# Bone Density and Cycling



## chuckha62 (Jul 11, 2006)

I searched the site to see if this had been discussed and didn't see anything, so...

I ran across this article on bone density and cycling. It seems that cycling (due to low impact) tends to decrease bone density. It's worse as we age, obviously. It turns out that mountain biking is the exception. The impact on rough trails actually stimulates bone growth. I guess we all ought to just keep riding.

https://www.trainingpeaks.com/blog/why-cycling-is-bad-for-bone-density-and-how-you-can-improve-it/


----------



## MSU Alum (Aug 8, 2009)

I doubt it decreases bone density, but it probably doesn't add to it like weight lifting. It's certainly better than sitting at a desk.


----------



## chuckha62 (Jul 11, 2006)

The article actually states that studies have shown it does increase bone density. They're attributing it to the hits for sure, but also to the constant low frequency vibration.


----------



## fredcook (Apr 2, 2009)

Interesting link. Been riding since the 70's. Have yet to break a bone. Well, just jinxed it for me...


----------



## cyclelicious (Oct 7, 2008)

fredcook said:


> Interesting link. Been riding since the 70's. Have yet to break a bone. Well, just jinxed it for me...

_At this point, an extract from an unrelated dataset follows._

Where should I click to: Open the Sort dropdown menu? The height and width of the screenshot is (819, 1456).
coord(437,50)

'mirin the low post count to join date ... awesome


----------



## cyclelicious (Oct 7, 2008)

I have a few strikes against me. Women over age 50 and men over age 70 have a higher risk of osteoporosis than younger women and men. For women, a drop in estrogen at the time of menopause is a major cause of bone loss.

To keep my bone density optimal, in addition to mtb: I do strength training, (at crossfit) 6 days per week; I run; and I take a vitamin D supplement. I did break bones in a bad crash a couple years ago but I healed quickly due to a good fitness baseline and continuation of physio, workouts etc.


----------



## chazpat (Sep 23, 2006)

I see that it says "Mountain bikers, however, were found to have higher bone mineral density than road cyclists" but I don't see it says mountain biking increases bone density. I would think riding in the attach position absorbing with your legs would do it, though.

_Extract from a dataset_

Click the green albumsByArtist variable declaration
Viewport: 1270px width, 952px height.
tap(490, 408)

And some of us are runners as well.:cornut:

I've also read that trail runners (which I am) should sometimes hit the pavement (which I rarely do) to be sure they get enough impact to increase bone density. Not sure how often to build the density but not pound the knees.


----------



## Lone Rager (Dec 13, 2013)

I'm thinking pushing/lifting my bike up steep rocky hills builds my bone density.


----------



## bsieb (Aug 23, 2003)

Lone Rager said:


> I'm thinking pushing/lifting my bike up steep rocky hills builds my bone density.


A lot more than sittin' on your ass on a bike seat, I suspect. 

The laborers win in the end...


----------



## fredcook (Apr 2, 2009)

cyclelicious said:


> 'mirin the low post count to join date ... awesome


Weird. Didn't notice the count before. I know I've posted _at least_ a couple more than that.


----------